> [TASK REQUIREMENTS]:
Report each line of the data that contains the string "Given".

> [DATA RECORDS]:

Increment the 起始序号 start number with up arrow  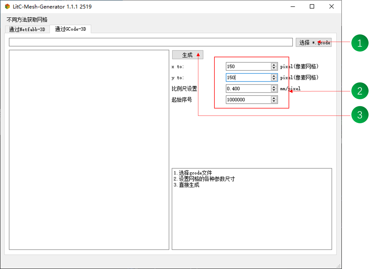[274, 98]
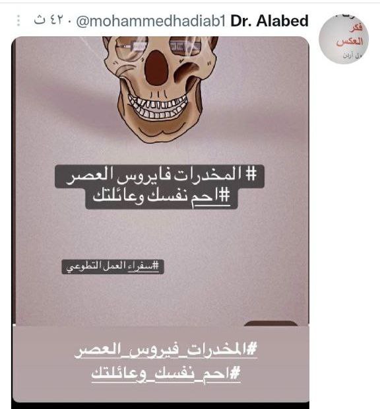
Task: Click the dark rounded shape near the image's bottom right
Action: [270, 324]
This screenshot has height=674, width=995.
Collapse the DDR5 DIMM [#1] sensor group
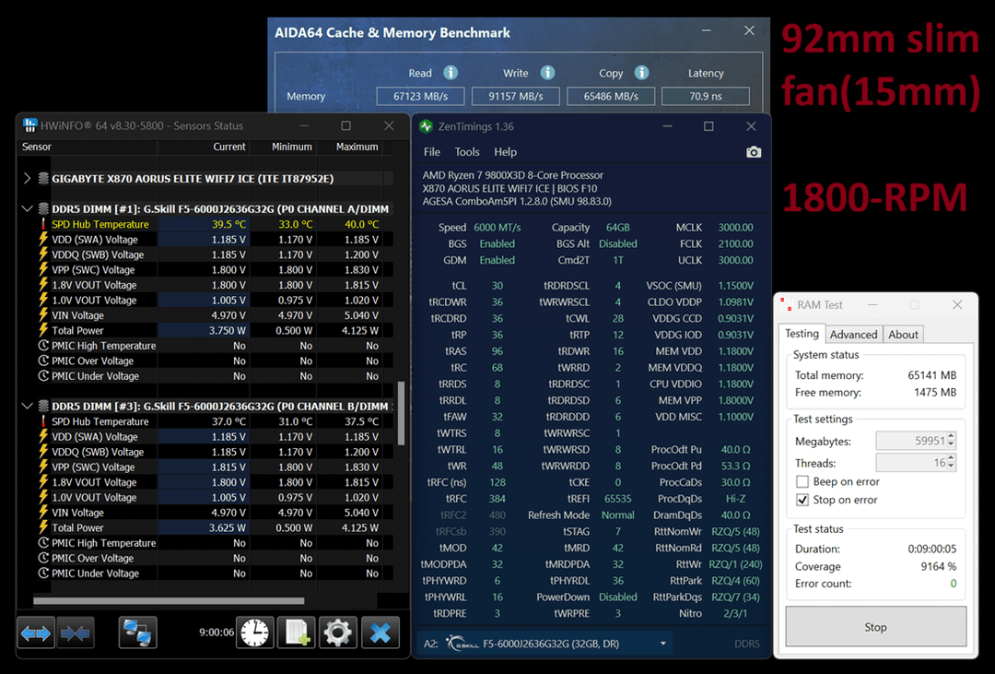27,209
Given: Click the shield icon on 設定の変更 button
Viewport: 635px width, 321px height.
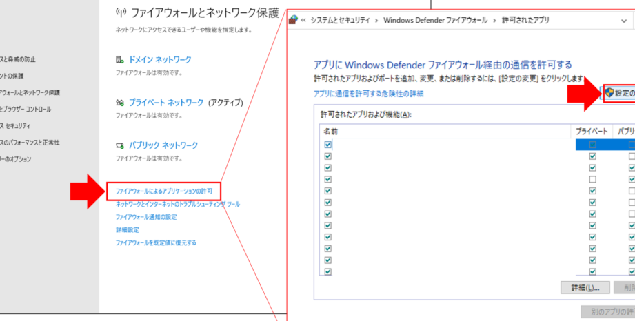Looking at the screenshot, I should coord(609,92).
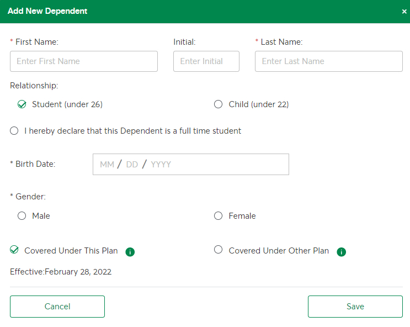Choose Female gender option
410x327 pixels.
coord(218,216)
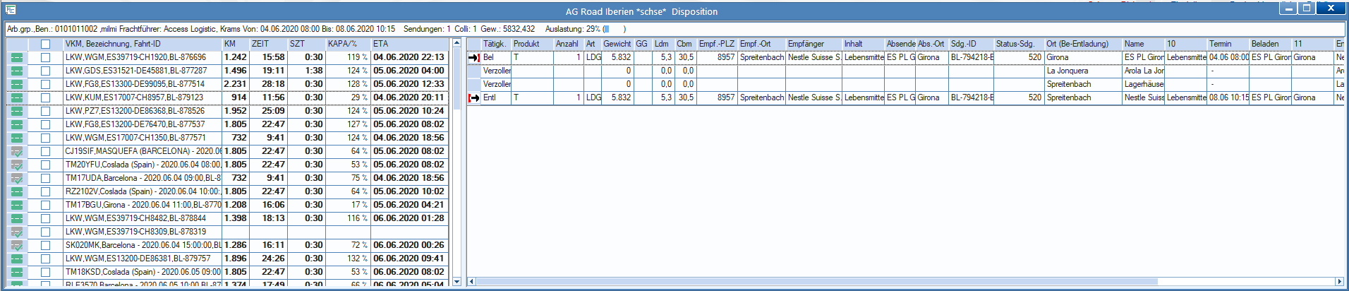Click the horizontal scrollbar thumb in detail panel
The image size is (1349, 291).
pos(818,281)
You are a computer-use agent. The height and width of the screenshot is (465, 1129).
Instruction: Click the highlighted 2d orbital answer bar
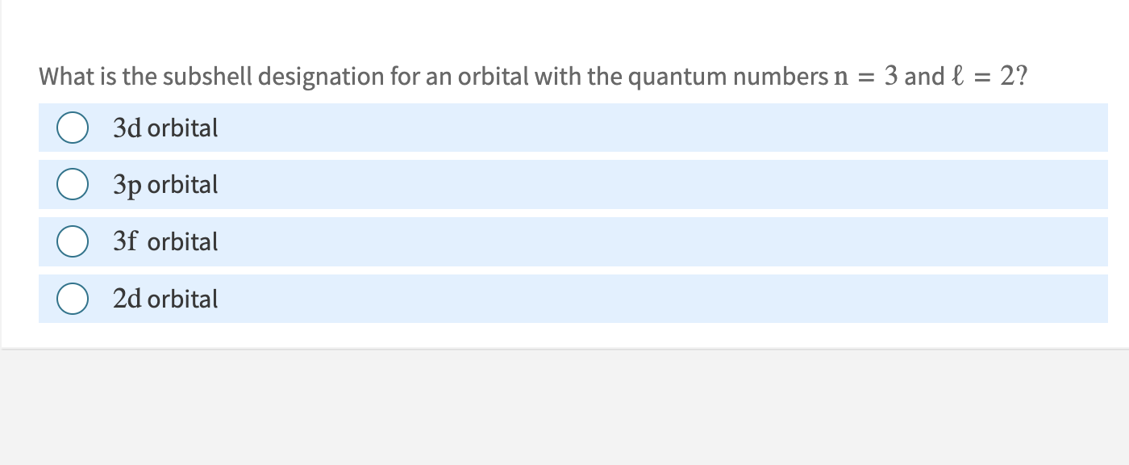pyautogui.click(x=565, y=298)
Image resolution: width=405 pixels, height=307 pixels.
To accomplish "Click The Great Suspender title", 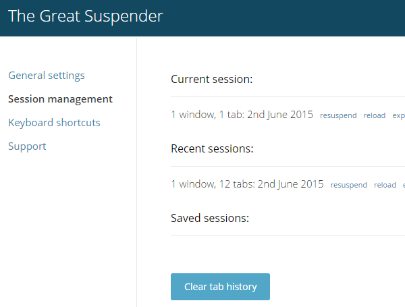I will click(x=86, y=16).
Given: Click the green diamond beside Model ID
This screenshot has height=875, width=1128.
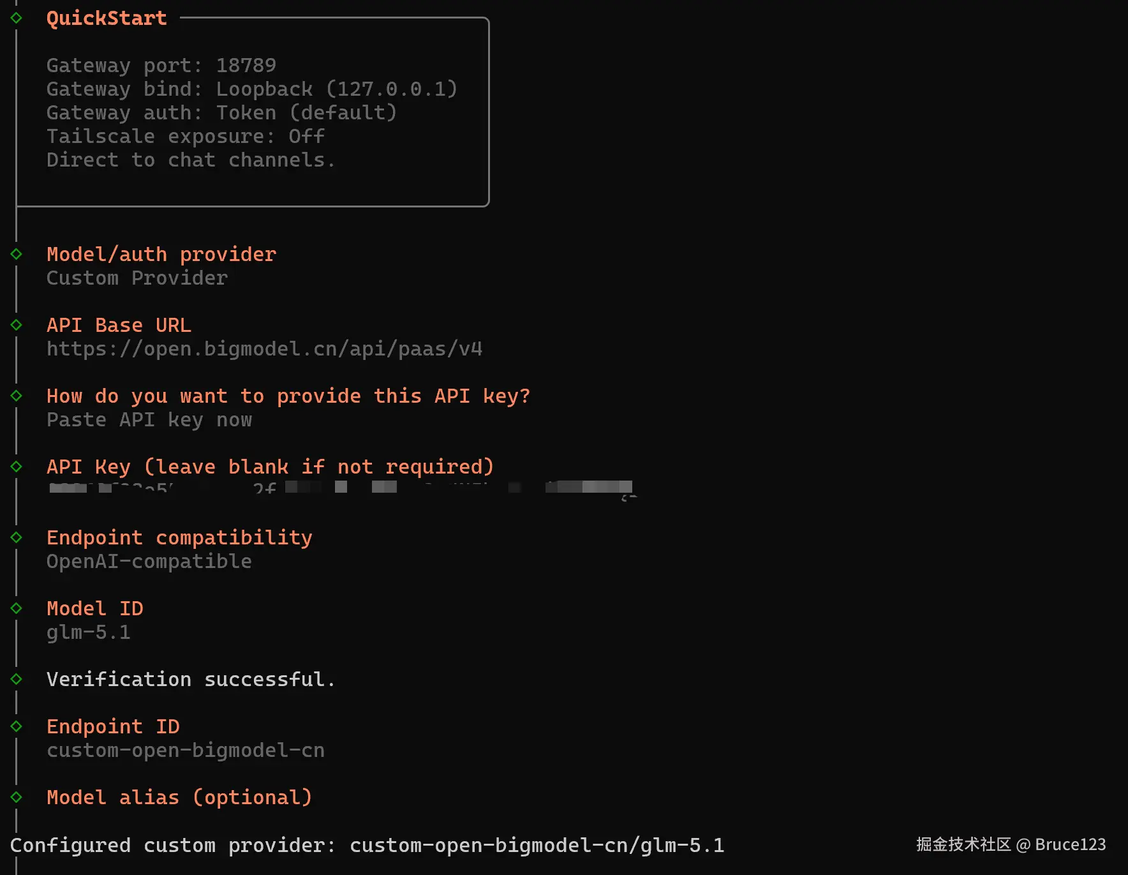Looking at the screenshot, I should [x=17, y=608].
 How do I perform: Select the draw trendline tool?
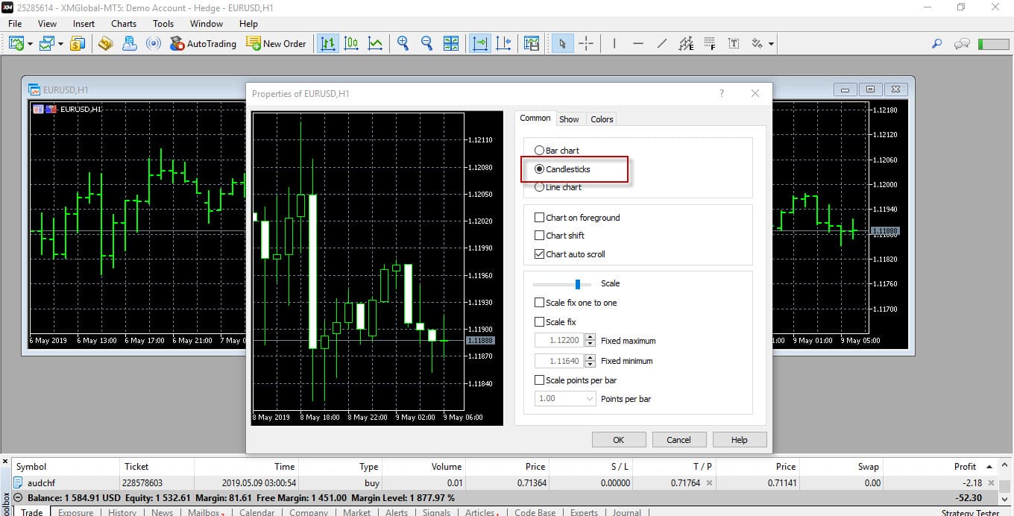pos(661,43)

> [REPLY TO THE EXERCISE]:
Given: Click the shield icon on 設定の変更 button
Given: Click the green diamond beside Model ID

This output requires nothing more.